È in arrivo un altro venerdì di sciopero dei mezzi a Milano, con possibili disagi per i viaggiatori. Per il 15 maggio il sindacato Al Cobas ha proclamato un’agitazione che potrebbe avere ripercussioni su tutte le linee di bus, tram e metrò. Atm informa che il servizio potrebbe non essere garantito dalle 8.45 alle 15 e dopo le 18 fino al termine del servizio. L’ultima agitazione, sempre organizzata da Al Cobas, risale al 27 marzo e ha avuto un’adesione del 12,5 per cento dei dipendenti di Atm.

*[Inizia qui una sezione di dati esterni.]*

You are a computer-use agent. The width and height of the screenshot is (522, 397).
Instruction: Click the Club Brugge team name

Nelle giornate del 15 e 16 maggio, Csle ha indetto uno sciopero generale: per 48 ore si fermeranno i lavoratori coinvolti del pubblico impiego, dei ministeri, delle scuole di ogni ordine e grado, di università, sanità, marittimi, ferrovie, metalmeccanici, partite Iva, benzinai, agricoltori e associazioni.

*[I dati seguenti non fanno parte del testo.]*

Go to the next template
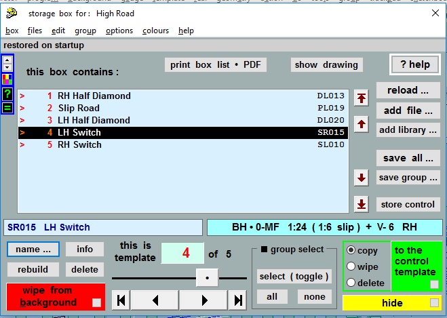This screenshot has height=318, width=447. tap(203, 300)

Fra le motivazioni di Atm per la protesta si legge: “Contro la liberalizzazione, privatizzazione, finanziarizzazione e gare d’appalto dei servizi attualmente gestiti dal Gruppo Atm e per la “reinternalizzazione” dei servizi di Tpl ceduti in appalto e/o subappalto, anche complementari, di Milano e hinterland; contro il progetto “Milano Next”, per la trasformazione di Atm SpA in Azienda Speciale del Comune di Milano e il conseguente affidamento diretto in house dei servizi gestiti dal Gruppo Atm e dei servizi di Tpl dell’intera Città Metropolitana Milanese, nonché per la loro gratuità”. E ancora per questioni di sicurezza e igiene: “Riattivazione del distanziamento tra conducenti di superficie e utenti a tutela della salute e della sicurezza dei lavoratori e inibizione della porta anteriore per la salita e la discesa dei passeggeri, igienizzazione e sanificazione delle vetture e degli ambienti, immobilità della dirigenza Atm a tutela della sicurezza dei lavoratori più esposti ad atti aggressivi, anche con sistemi di protezione passivi”.